Olhamos para a nossa história recente e não é difícil perceber que as grandes mudanças resultaram sempre de imposições externas. As outras vindas do FMI, a adesão europeia, a entrada no Euro, entre outras, resultaram sempre em alterações profundas menos causadas por vontade própria e mais por imposição alheia.
Lendo o memorando de entendimento deparamos com um conjunto de propostas legislativas que vão alterar radicalmente a estrutura económica e social do nosso país. Medidas para a reestruturação do sistema judicial, para acabar com o desmando nas empresas públicas, institutos públicos e restantes sanguessugas para-estatais, para um funcionamento transparente, mais eficaz e com menos desperdício da administração pública, para a revitalização do mercado de arrendamento, para o mercado de trabalho, para o mapa autárquico, para as parcerias público-privadas e muitas outras que o mais elementar bom senso vem aconselhando há muito tempo.
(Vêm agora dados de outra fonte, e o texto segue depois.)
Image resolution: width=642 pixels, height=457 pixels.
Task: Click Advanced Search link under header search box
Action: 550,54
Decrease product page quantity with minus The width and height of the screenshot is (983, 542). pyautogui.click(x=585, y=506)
Todos os partidos - excepção feita aos que sonham ver Portugal transformado numa Coreia do Norte - aplaudiram de pé as tais reformas estruturais. Mas, será que algum dos principais actores políticos desconhecia a urgência daquelas reformas? Claro que todos sabiam e, sejamos justos, todos tinham falado da sua necessidade. Apenas falado. Uns mais que outros, é certo. E, como é evidente, há quem tenha podido levá-las a cabo e quem não tenha tido oportunidade de as implementar.
Alguém terá ficado surpreendido com as palavras do membro da troika quando disse que a crise internacional apenas tinha mostrado as nossas crónicas debilidades? Não, obviamente.
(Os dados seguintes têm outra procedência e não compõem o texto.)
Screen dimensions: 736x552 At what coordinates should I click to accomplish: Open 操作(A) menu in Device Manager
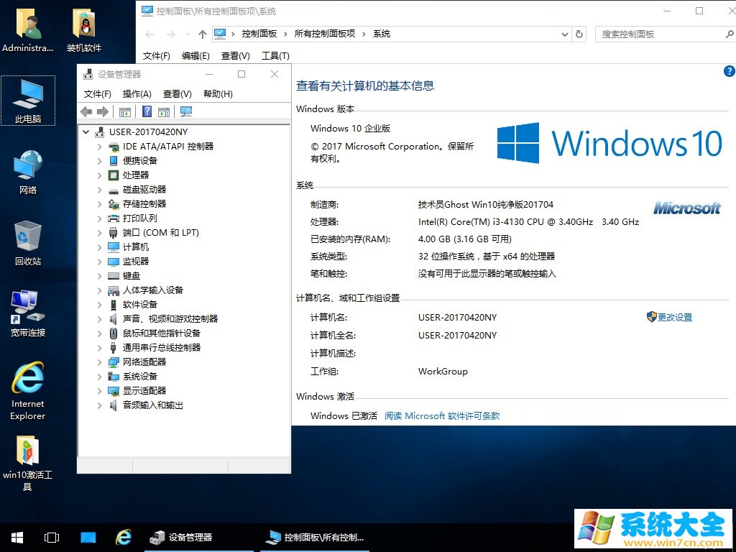(x=137, y=93)
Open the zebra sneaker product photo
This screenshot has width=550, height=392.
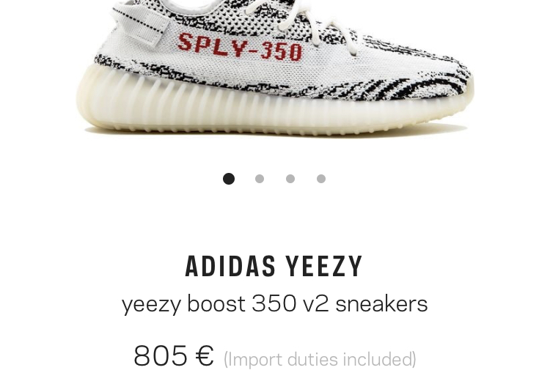275,67

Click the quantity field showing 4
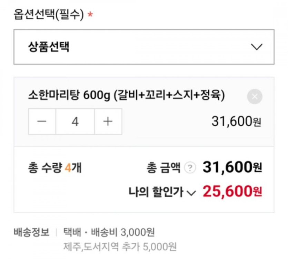(x=75, y=122)
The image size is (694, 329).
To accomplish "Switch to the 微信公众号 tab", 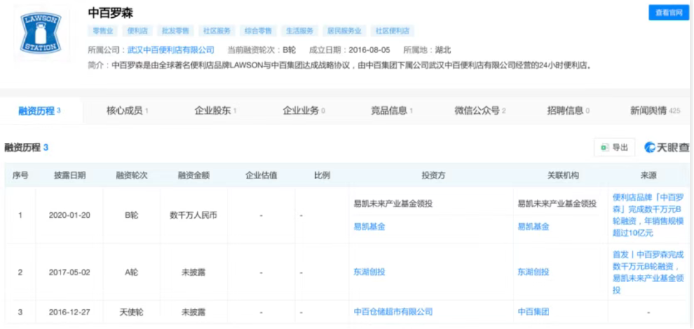I will click(479, 111).
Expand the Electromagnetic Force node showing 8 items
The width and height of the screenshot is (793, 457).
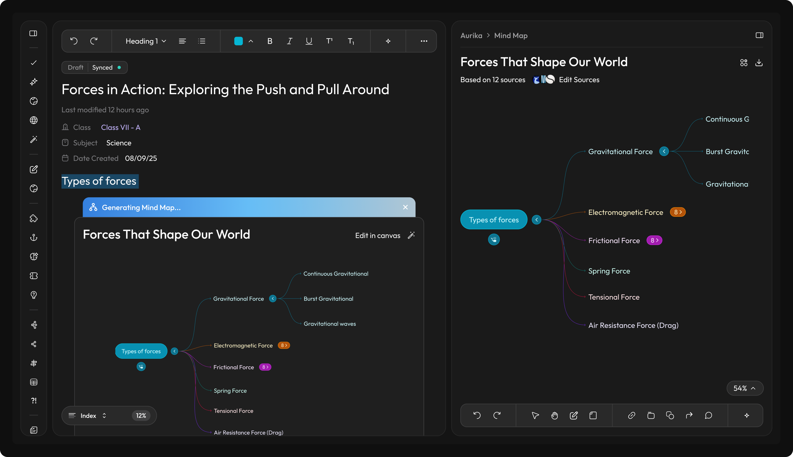[x=678, y=212]
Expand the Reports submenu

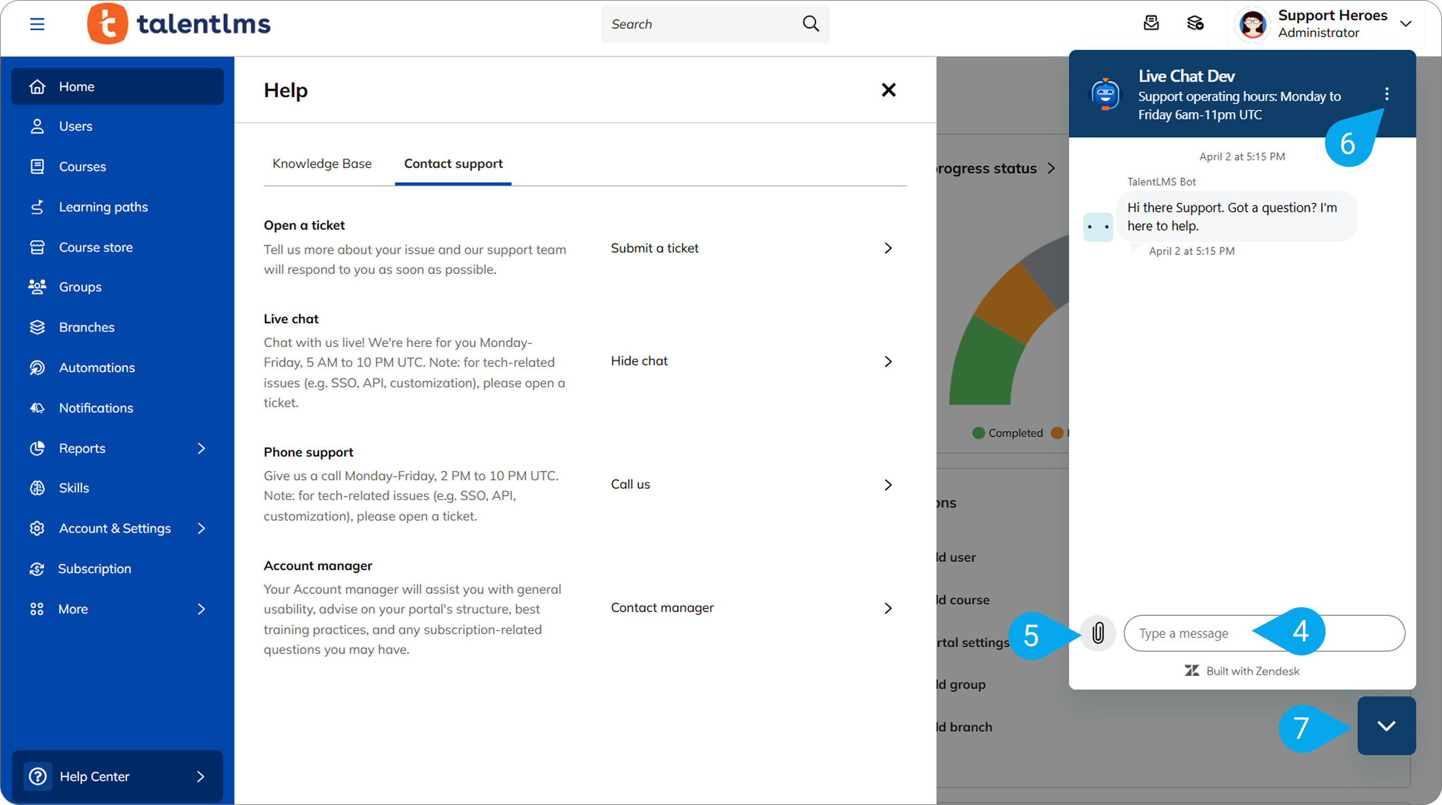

Quantas mudanças vitais, nestas décadas, foram travadas por interesses partidários puramente tácticos? Quantas centenas de vezes ouvimos falar de reformas estruturais que nunca saíram do papel por medo, calculismo, incompetência ou simples laxismo? Quantas vezes acordos foram rasgados por pressão dum grupo ou duma corporação sobre um partido ou sobre um Governo? Quantas vezes vimos partidos negarem os seus próprios princípios ideológicos só por, irresponsavelmente, pensarem que fazer oposição é estar contra qualquer decisão dum Governo?
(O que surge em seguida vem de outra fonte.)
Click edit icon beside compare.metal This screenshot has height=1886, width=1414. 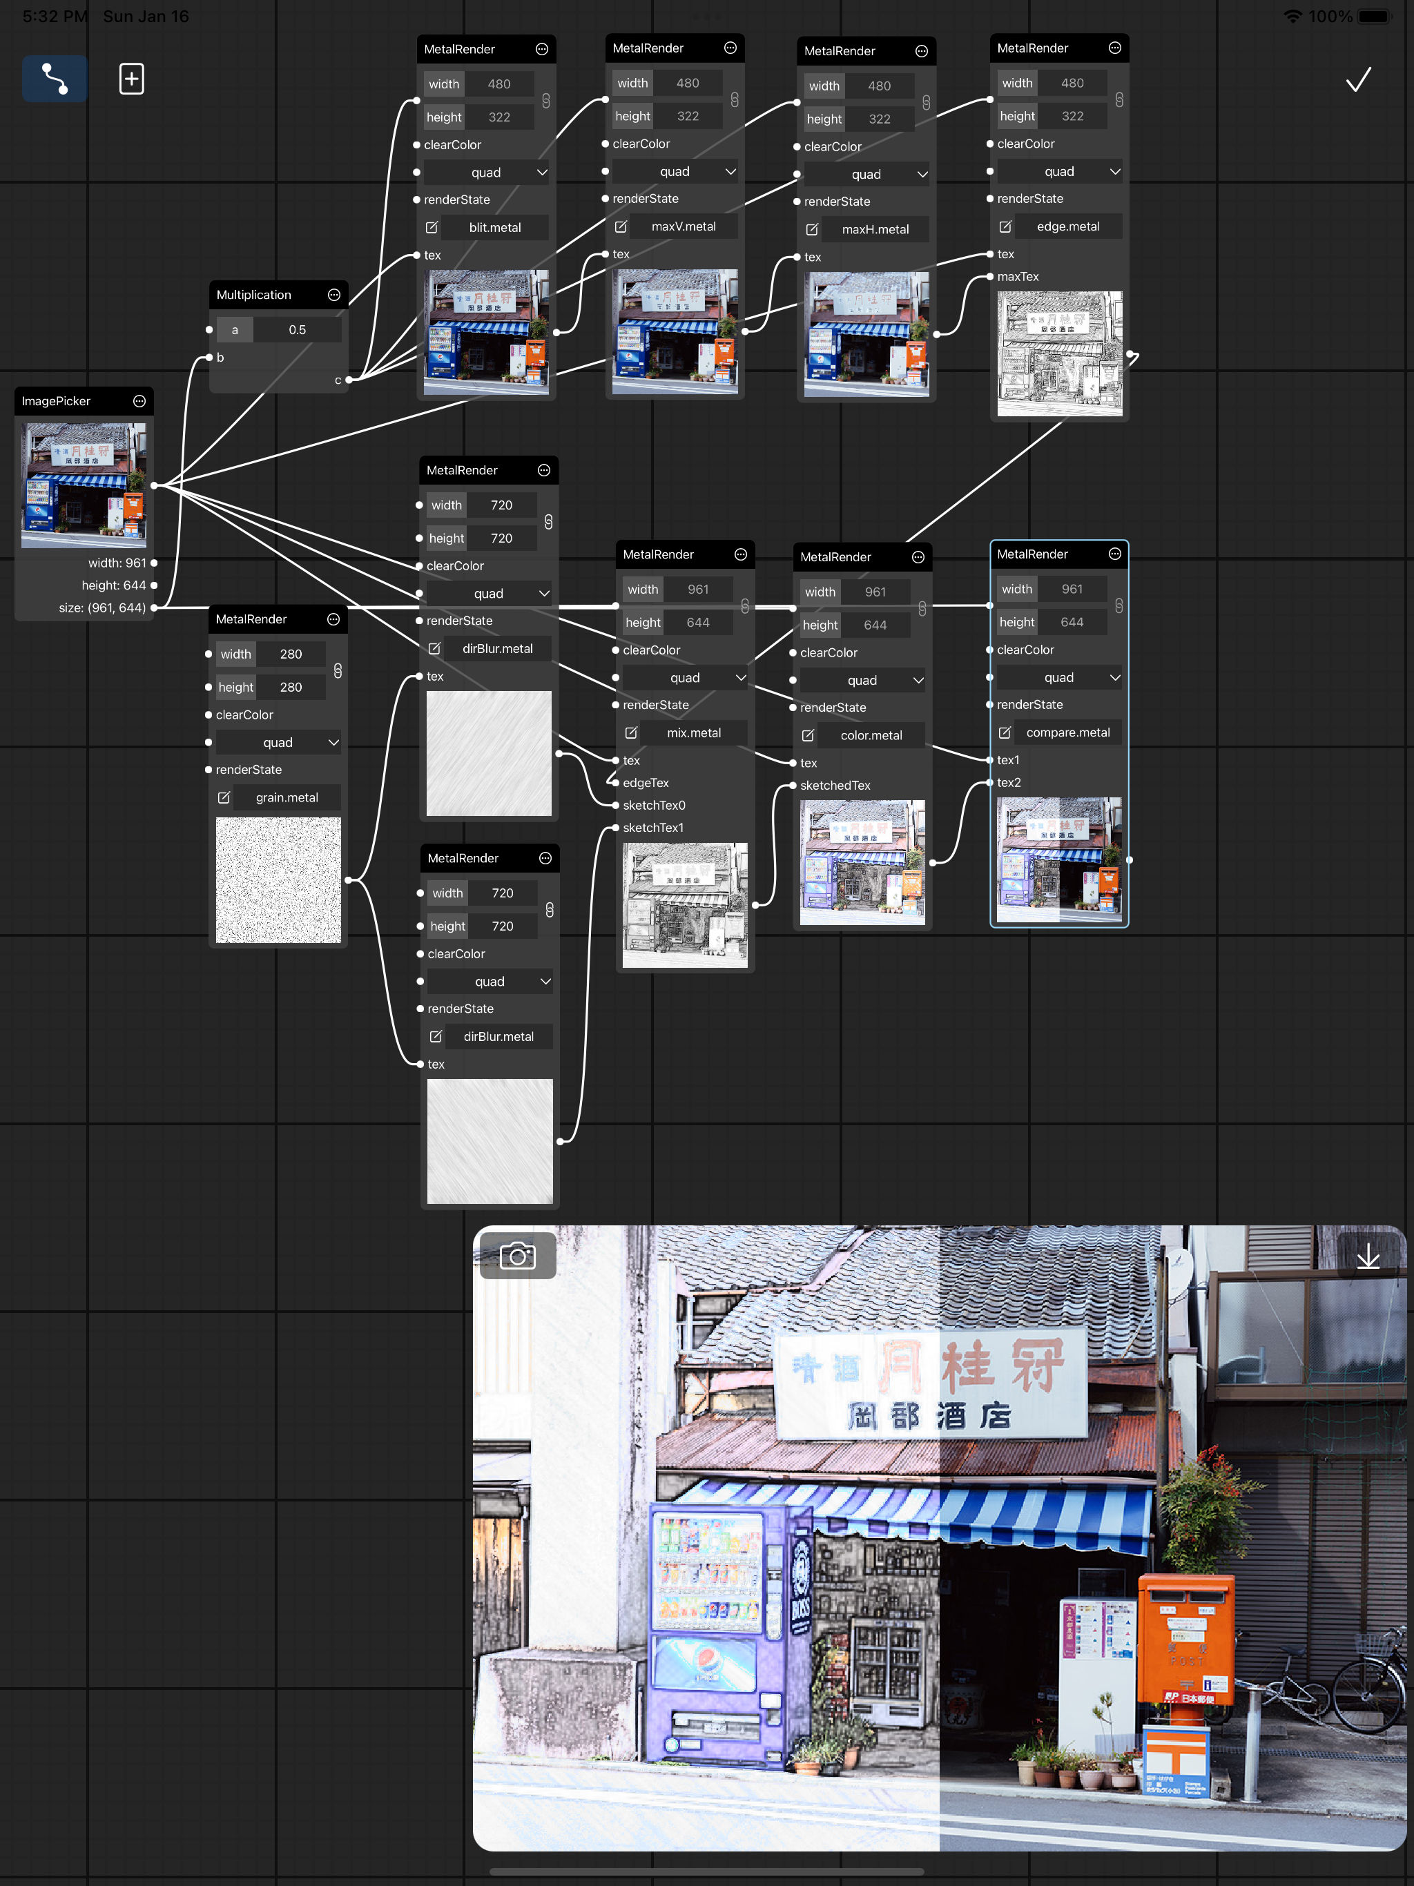click(1005, 732)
Muitas vezes, demasiadas vezes, e o resultado está bem à vista.
O aplauso dos partidos a estas reformas é mais uma prova da cobardia e da irresponsabilidade de todos os actores políticos portugueses, mais e menos recentes. Agora não há como negar: eles sabiam que eram fundamentais e, mesmo assim, ou ficaram calados ou não tiveram a coragem de as fazer ou apoiar.
Agora há um bode expiatório, não é preciso dar a cara. Se alguém se queixar, se a contestação for dura, se as corporações berrarem, a culpa é dos estrangeiros, desses malandros do FMI.
Triste gente que precisa que a obriguem a fazer aquilo que já sabia ser necessário.